Open carterw opened 9 months ago

carterw commented 9 months ago

I'm finding that the motion detection algorithm has trouble detecting some white-colored vehicles. A few motion events are sometimes seen but not enough to reach the MO_TRACK_EVENT_COUNT number, and then the track is terminated as having timed out. I've added a little instrumentation here and there to try to investigate.

One thing I am seeing is that some camera images are being rejected in the get_biggest_contour() method. There is code which checks to see "if object contour is completely within crop area". if x > x_buf and x + w < MO_CROP_X_RIGHT - MO_CROP_X_LEFT - x_buf:

Surprisingly, some contours are not and the image is therefore dropped. I realize the 'x_buf' number adds a fudge factor and it can be adjusted, but I don't understand how a contour "x" dimension can extend beyond the boundaries of the actual image. Can anyone explain?

More generally, why is this check necessary? What would be the effect if it were not performed? I am concerned that some legitimate motions may not be detected because the images are rejected.

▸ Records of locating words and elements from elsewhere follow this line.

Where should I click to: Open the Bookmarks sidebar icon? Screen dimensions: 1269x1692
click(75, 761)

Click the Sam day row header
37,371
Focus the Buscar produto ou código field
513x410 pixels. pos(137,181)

SamDecrock commented 5 months ago

This function checks if the bounding box is within your self defined cropping area (configured with the MO_CROP_ variables). So increase your cropping area.

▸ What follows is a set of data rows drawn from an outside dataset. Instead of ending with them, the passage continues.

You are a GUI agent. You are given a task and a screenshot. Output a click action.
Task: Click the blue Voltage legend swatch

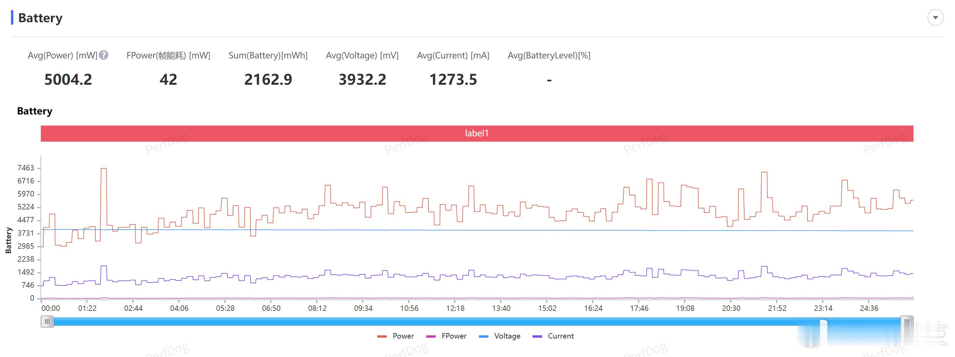483,336
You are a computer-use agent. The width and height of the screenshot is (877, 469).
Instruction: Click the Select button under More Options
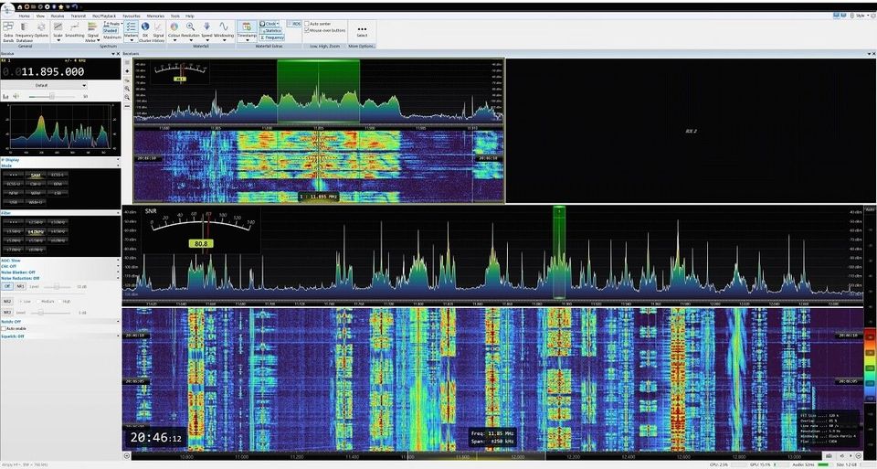(x=362, y=30)
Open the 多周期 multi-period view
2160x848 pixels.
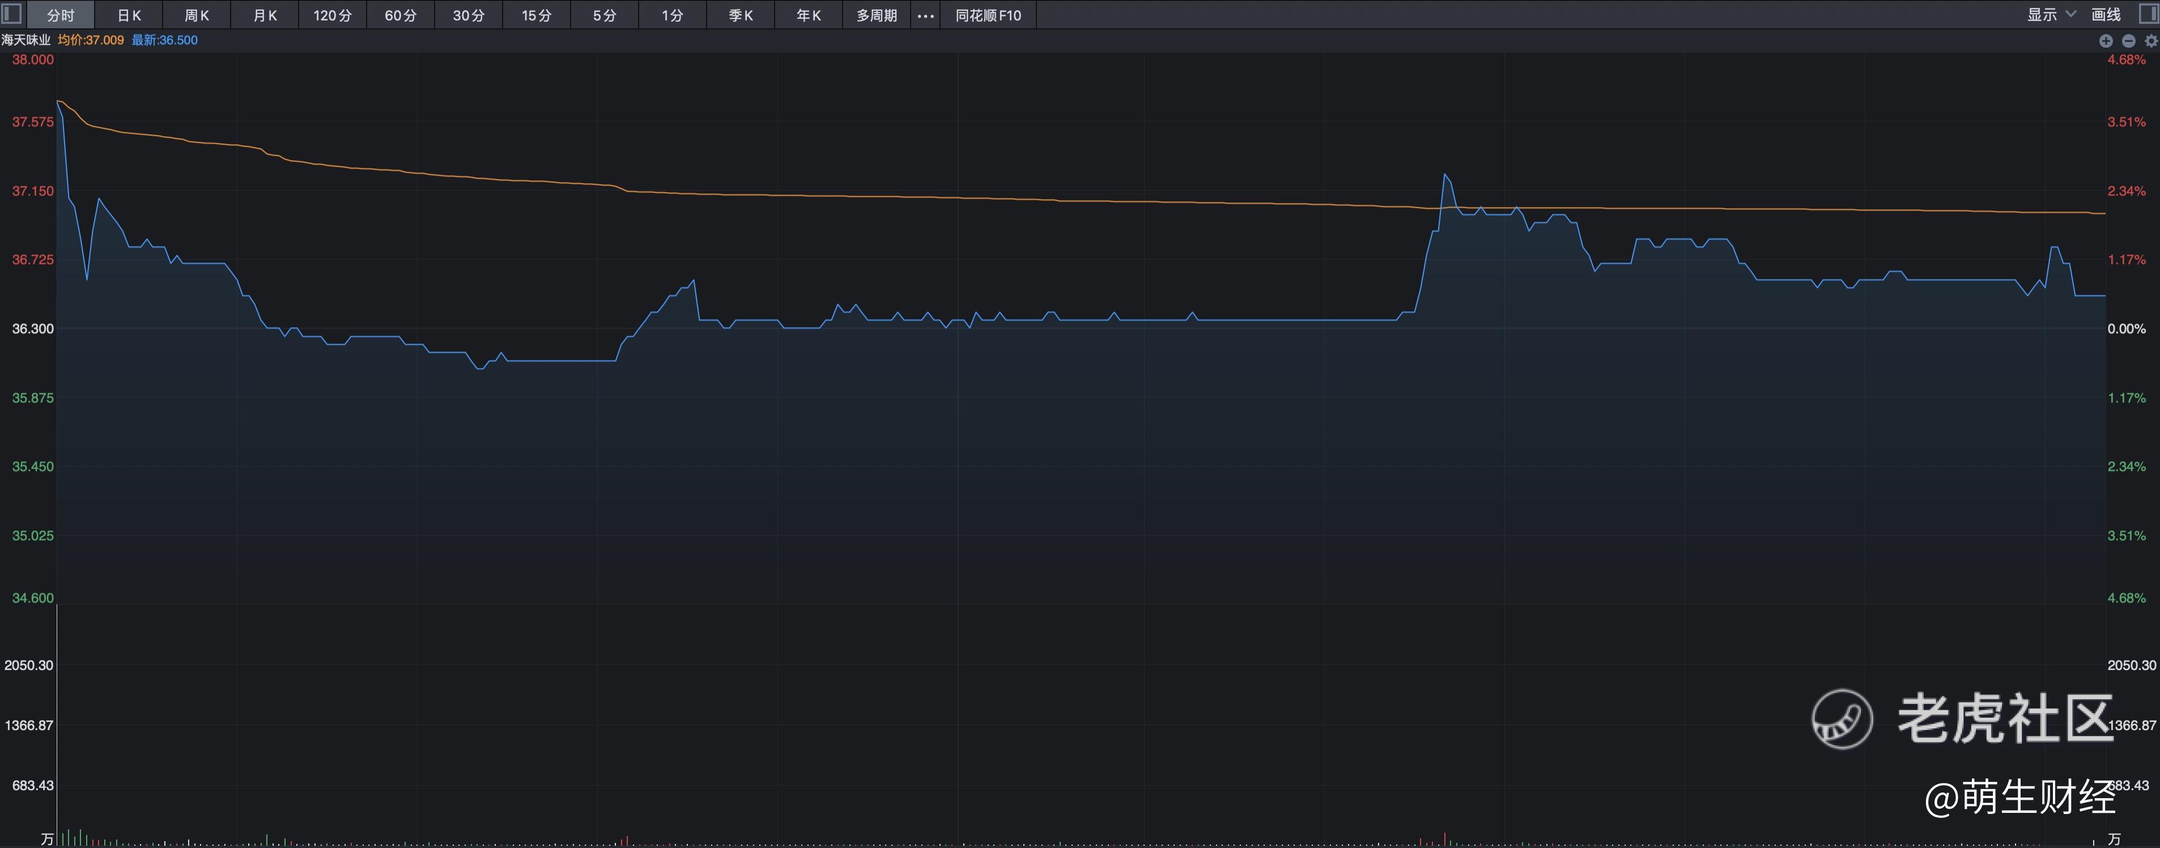click(x=876, y=15)
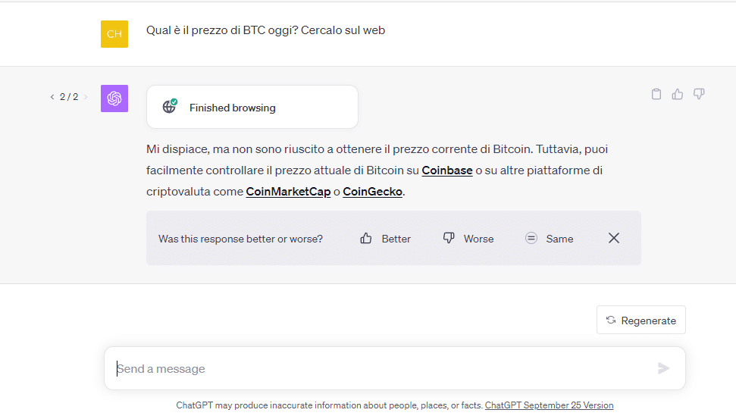
Task: Open the CoinGecko link
Action: pos(373,192)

An explanation could be that the rectangle detected encompasses a piece of the background (because both the vehicle is white an so is your background?), thus reaching outside the cropping area and thus being dropped/ignored.

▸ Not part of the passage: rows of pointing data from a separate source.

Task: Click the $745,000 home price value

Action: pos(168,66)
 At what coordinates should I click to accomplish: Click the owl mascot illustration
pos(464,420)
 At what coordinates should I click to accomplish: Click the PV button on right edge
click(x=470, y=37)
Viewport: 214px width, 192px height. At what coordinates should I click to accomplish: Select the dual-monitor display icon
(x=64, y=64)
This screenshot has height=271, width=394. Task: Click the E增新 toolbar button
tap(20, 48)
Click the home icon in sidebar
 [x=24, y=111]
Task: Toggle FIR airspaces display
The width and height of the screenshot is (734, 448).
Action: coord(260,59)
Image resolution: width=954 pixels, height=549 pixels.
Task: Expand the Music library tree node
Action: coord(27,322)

You can try lowering the MO_TRACK_EVENT_COUNT variable too.

carterw commented 5 months ago

The cropping area defines the image that gets evaluated to generate the bounding box. So how can the box be outside of that area?

I think part of the problem is that the motion detection algorithm always uses the X coordinate. Yes this will be the leading edge for vehicles going R2L, but in the L2R direction it is not the leading edge.